Интересно, парни уже сварганили подставу для этого архонта с проблемной памятью?
Вернувшийся через полчаса солдат, забрал оба подноса, удовлетворенно покивав. Я наблюдала за ним через щелку, приоткрыв дверь в душевую.
Нет, здесь оказалось очень даже не плохо, и я даже практически отоспалась за все недовыспанные годы, но очень хотелось умыться и распустить волосы, зажатые в крайне тугом пучке, от чего вся кожа головы уже ныла. Однако, распускать волосы было стремно. У архонта, конечно, склероз, но мало ли…
Так завершился мой второй день на тайремском корабле.
***
Третий ничем не отличался – я отсыпалась, ела, снова заваливалась спать. Для меня, человека, который не спал толком последние лет десять, такая жизнь казалась сущим раем.
Однако имелся в этой идиллии один напряженный момент – архонт Дагрей.
Вечером третьего дня я все так же безбожно спала, когда моего плеча вновь коснулась мужская ладонь. Вздрогнув всем телом, тут же проснулась, но все так же лежала спиной к адмиралу, и поворачиваться совершенно не хотелось.
– Как вы себя чувствуете? – вопросил мужчина.
Изучая взглядом стену, и в частности едва заметную трещинку в краске, пискнула:
– Все хорошо.
– Вы не спустились вчера, – продолжил адмирал.
Черт, не спустилась и не спустилась, я, может, все еще верую в твою память, хотя вера тает с каждым днем, и конспирацию, кажется, вообще даром соблюдаю, вали уже!
Но вслух:
– Простите, мне… мне нечего было надеть… – прошептала я.
И вот все, что я могла – или шептать, или пищать, потому как имелись опасения, что по нормальному голосу архонт меня узнает.
Некоторое напряженное молчание, а затем он произнес:
– Хорошо, я распоряжусь, чтобы с этим вопросом разобрались. Что-то еще?

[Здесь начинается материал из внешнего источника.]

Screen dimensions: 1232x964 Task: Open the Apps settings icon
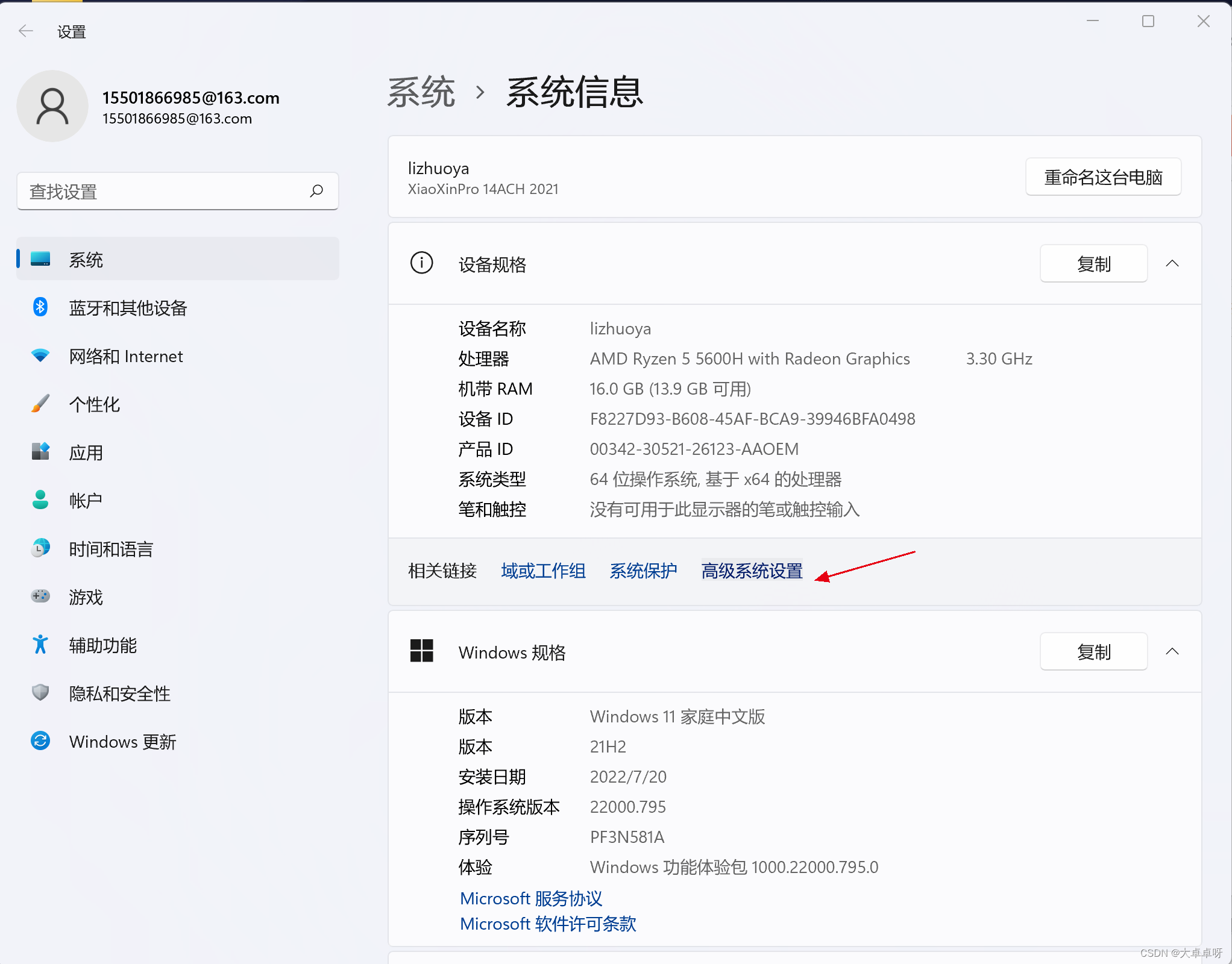40,452
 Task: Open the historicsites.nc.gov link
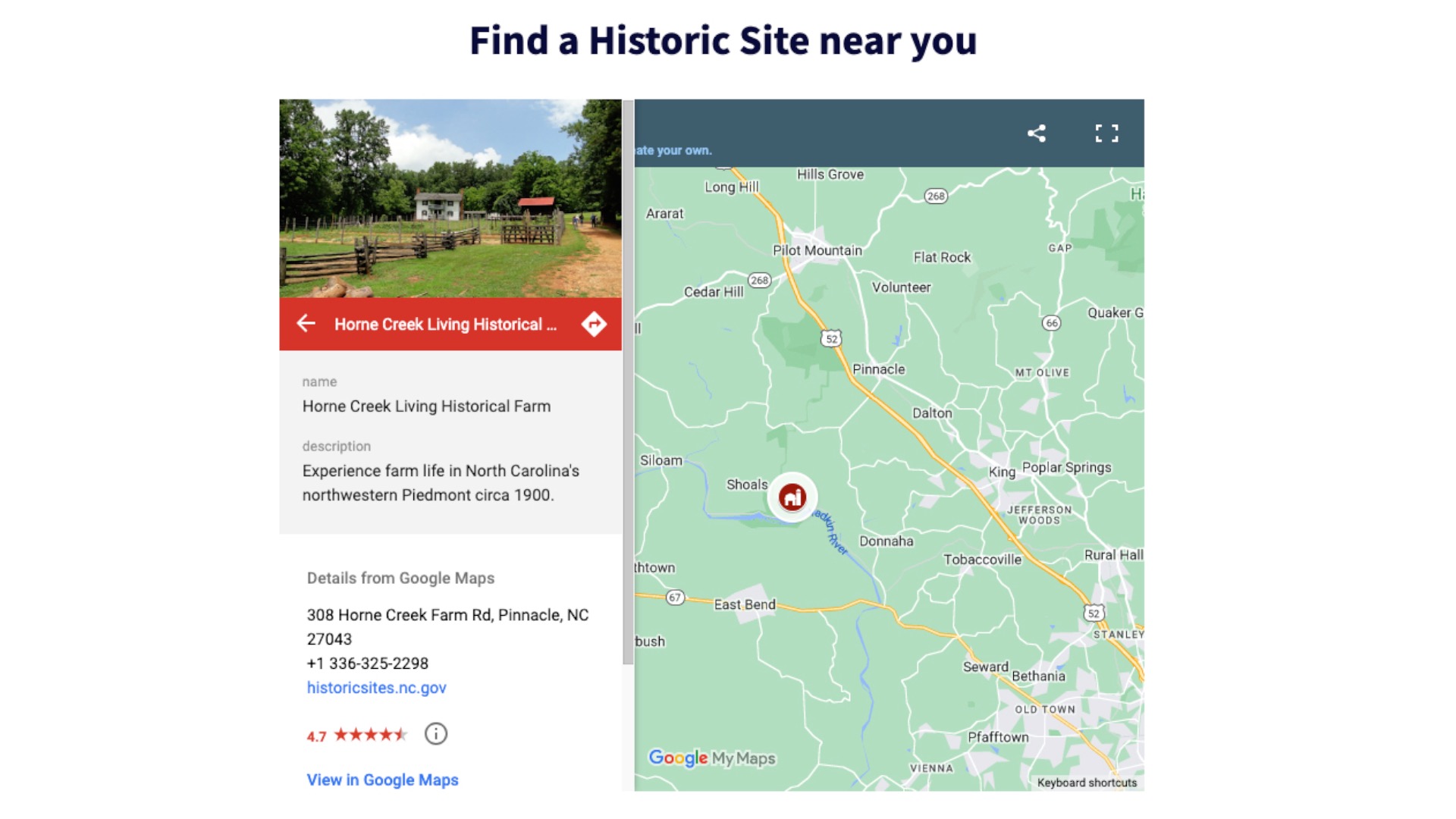pos(376,688)
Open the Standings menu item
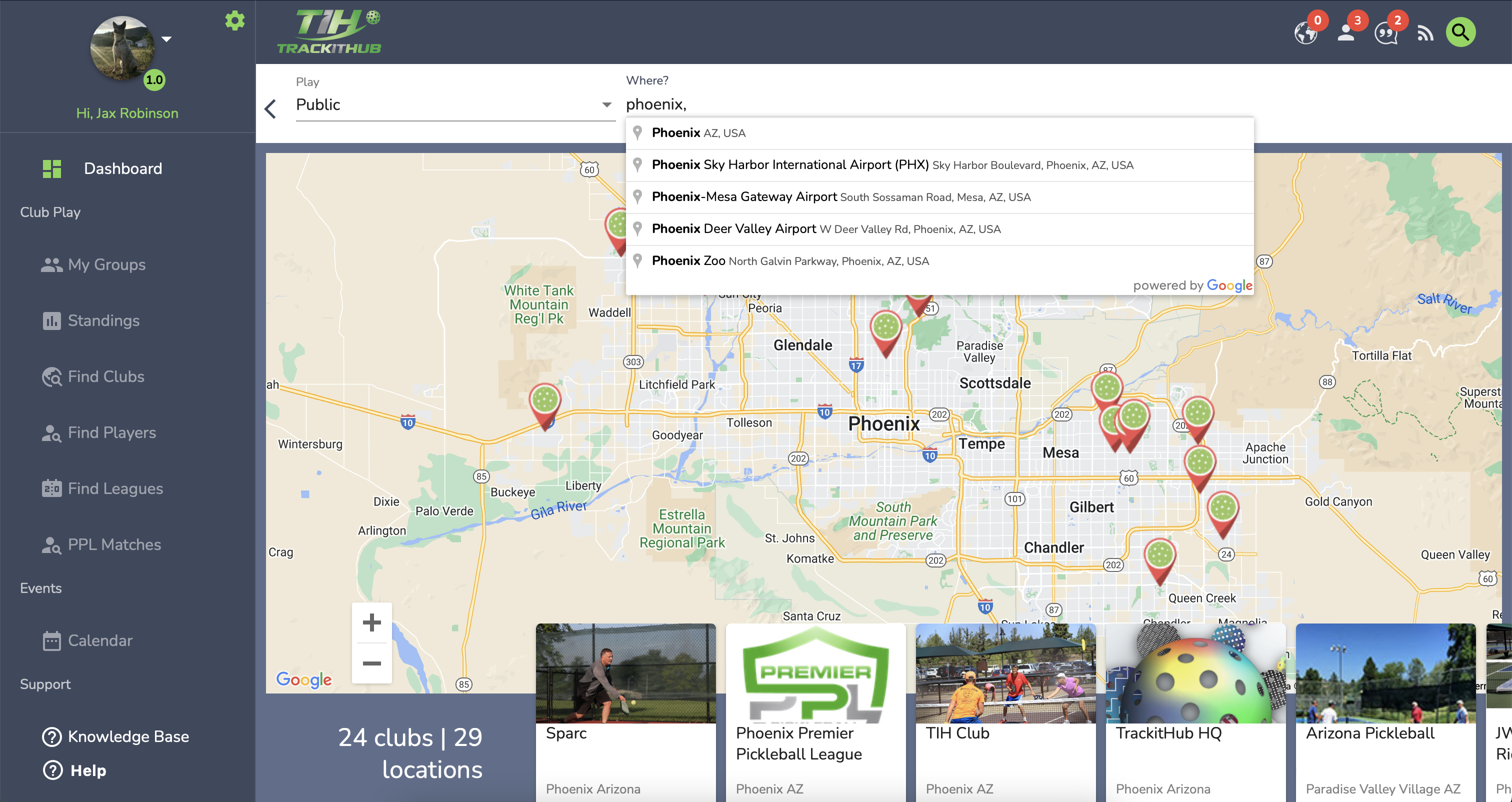Screen dimensions: 1512x802 pyautogui.click(x=104, y=320)
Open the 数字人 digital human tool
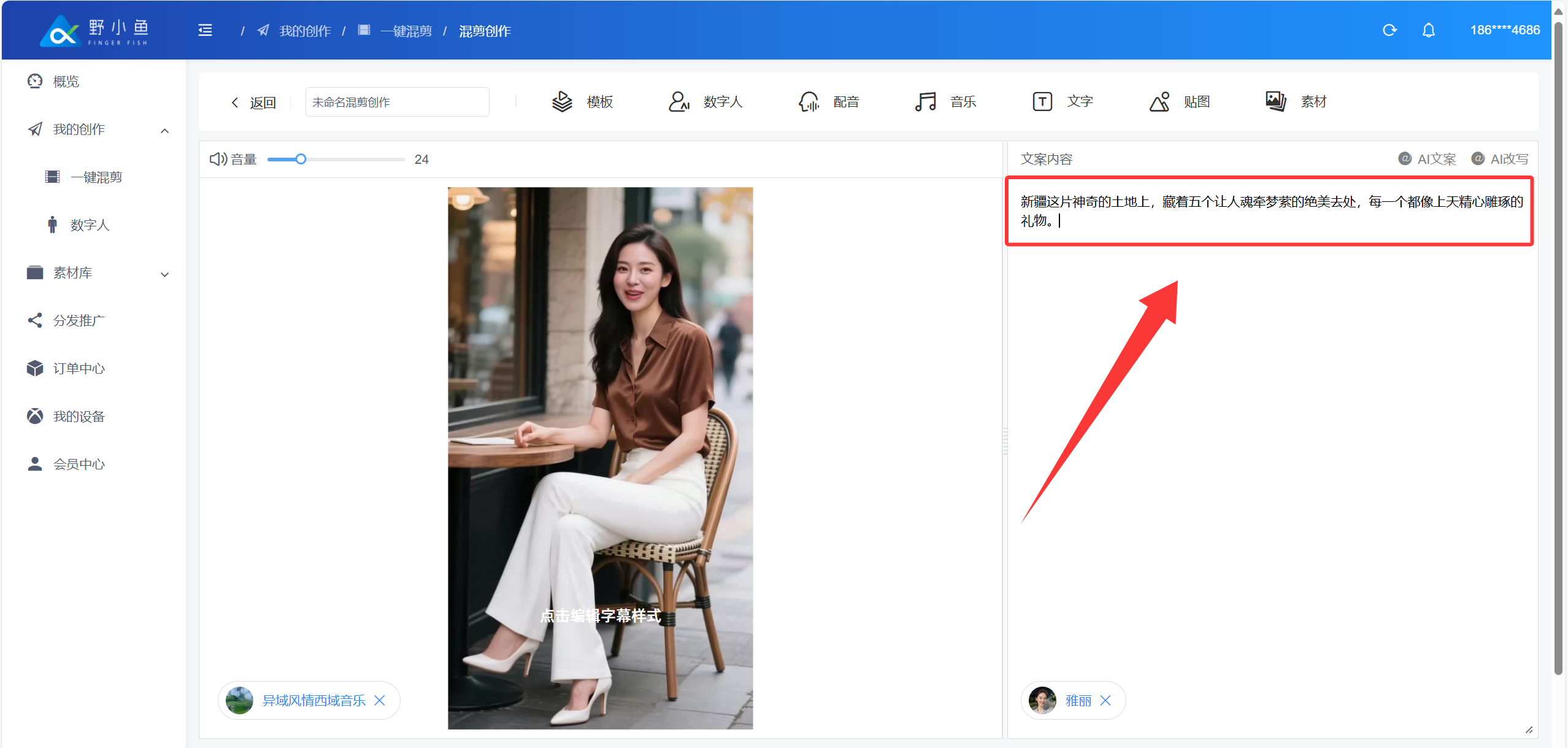Screen dimensions: 1568x748 click(x=705, y=102)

Ну, если уж ты спрашиваешь, ворюга, то я отвечу:
– Да, у меня нет даже косметики…
– И это все, что вам нужно? – насмешливый вопрос.
Так значит, да? Ну, получай!
– Мне ничего не нужно, кроме свободы! – патетически пропищала, и залилась слезами, громко всхлипывая.
В душе научилась. Раза с двадцатого вышло.
– Элизабет, простите, – мгновенно пошел на попятную адмирал.
Не, ну он прикольный, если уж честно.
– Я прикажу, чтобы вам как можно быстрее доставили все требуемое. Отдыхайте.
Едва архонт Дагрей ушел, я осторожно поднялась, и шмыгнула в ванную. Когда вернулась, заметила странное – мне подменили подушку. Ту, испачканную тоналкой фирмы «Шелк силикона», заменили на чистую и новую.
Ужинала фруктами, все недоумевая, по поводу причины воровства.
Ночью у меня абсолютно бесшумно украли и вещи!
Это было очень странно, но проснувшись, я увидела длинную безразмерную мужскую майку на спинке стула, там, где еще вчера лежал мой серый костюм и стальная рубашка. Ворюги!
Посетовав над пропажей, я поела и завалилась спать.